„Es war eine Gegend, in der Menschen und Bücher lebten“, sagte der Dichter Paul Celan über die Bukowina, wo er geboren wurde. Die Bukowina gehört heute zur Ukraine und zu Rumänien. Bis 1918 war sie ein Kronland der Doppelmonarchie Österreich-Ungarn.
Zu jener Zeit war inmitten der zahlreichen Ethnien, Religionen und Muttersprachen vor allem in der Hauptstadt Czernowitz ein deutsch-jüdisches Bildungsmilieu entstanden, aus dem mehrere bedeutende Dichterinnen und Dichter hervorgegangen sind. Rose Ausländer, eine von ihnen, schrieb über den Lebensstil dieses Milieus:
„Weltfremdheit und Nichtbeachtung der umdüsterten Realität als Ausdruck des Lebens in einer als ‚wesentlichere Wirklichkeit‘ empfundenen Welt der Ideen und Ideale.
Bildhauer, Maler, Musiker, Dichter lebten, wenn sie keinem anderen Beruf nachgingen, von der Bewunderung ihrer Freunde und Mitbürger, die ihre Werke kauften, ihre Konzerte und Lesungen besuchten. Man empfand es als seine Pflicht, Künstler und Dichter zu unterstützen und zu fördern. […]
In dieser Atmosphäre war ein geistig interessierter Mensch geradezu gezwungen, sich mit philosophischen, politischen, literarischen oder Kunstproblemen auseinanderzusetzen oder sich auf einem dieser Gebiete selbst zu betätigen. –
Eine versunkene Stadt. Eine versunkene Welt“
Frank Meier-Barthel
Die jüdische Kultur der Bukowina, mit der Synagoge in der Stadt Sadagora, einem Zentrum des chassidischen Judentums, fiel ebenso wie die weltlichere Kultur der Stadt Czernowitz, den Ideologien des 20. Jahrhunderts zum Opfer. Die Nazis ermordeten unzählige Menschen; die Stalinisten zerstörten, was die Nazis überlebt hatte. Von den einst mehreren Dutzend Synagogen in Czernowitz wird heute nurmehr eine als Bethaus genutzt.

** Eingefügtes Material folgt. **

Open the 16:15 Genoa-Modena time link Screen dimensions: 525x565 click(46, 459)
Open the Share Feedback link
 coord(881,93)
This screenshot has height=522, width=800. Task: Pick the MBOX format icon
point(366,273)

Dieser Abend wird einen Eindruck von der vielstimmigen Kultur der Bukowina vermitteln. Damit enden die drei Staffeln „Kinder Kakaniens“.

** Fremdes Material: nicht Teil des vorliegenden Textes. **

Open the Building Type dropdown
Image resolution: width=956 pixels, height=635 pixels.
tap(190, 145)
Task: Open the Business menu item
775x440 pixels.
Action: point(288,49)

Die kommentierte Lesung gehört zur dritten und letzten Staffel der Reihe „Kinder Kakaniens“. „Kakanien“ ist ein ironischer Ausdruck für die Kaiserlich-und-königliche Doppelmonarchie Österreich-Ungarn. Kakanien brachte wichtige Vertreter:innen der Moderne hervor, darunter viele jüdischer Herkunft, wie die Autor:innen dieser Lesereihe.
Termin:
15. Juni 2027
19:30 Uhr
Ort:
Synagoge Herford
Komturstr. 21-23
32052 Herford
Eintritt frei.
Eine Anmeldung ist nicht erforderlich.